*** Entries shown

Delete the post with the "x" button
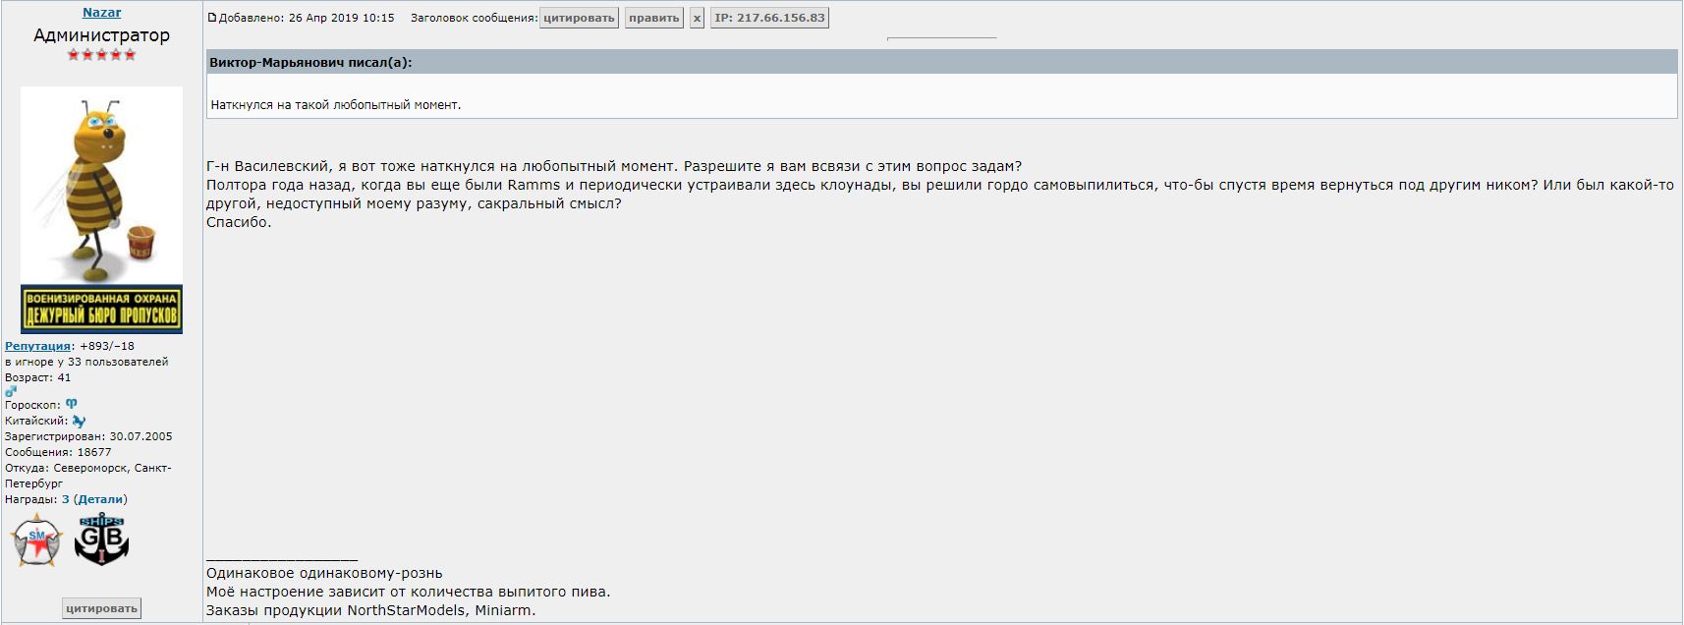Viewport: 1684px width, 625px height. pos(697,18)
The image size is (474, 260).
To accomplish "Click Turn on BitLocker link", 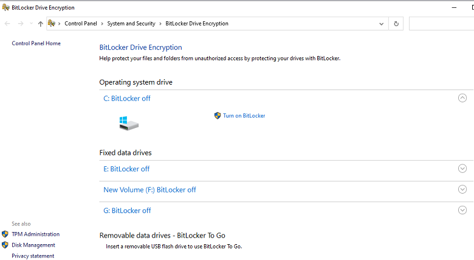I will tap(244, 116).
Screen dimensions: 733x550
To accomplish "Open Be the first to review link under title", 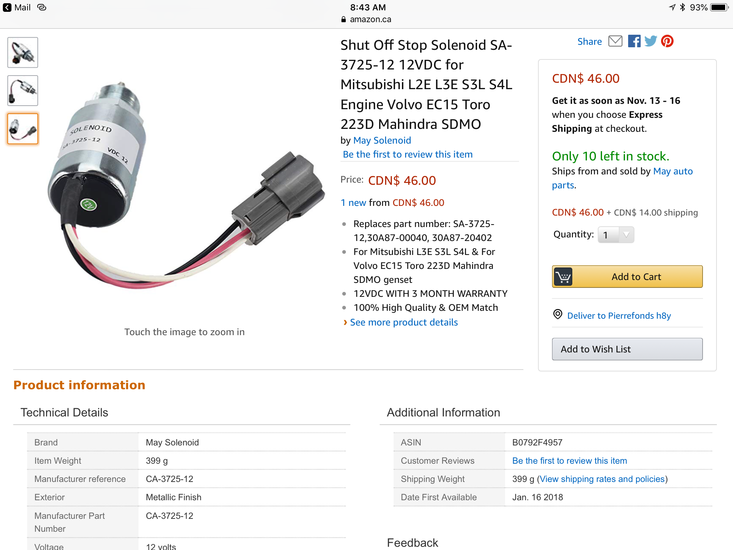I will (408, 154).
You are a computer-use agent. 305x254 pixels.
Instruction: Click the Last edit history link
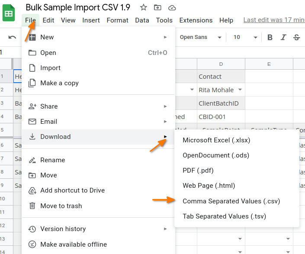pos(273,20)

******

Task: What must be output is the exact run of lines from the one holding "You are a computer-use agent. 305x254 pixels." through the end of the entries above, both ends included, minus the pictures.

Task result:
You are a computer-use agent. 305x254 pixels.
Instruction: Click the Last edit history link
pos(273,20)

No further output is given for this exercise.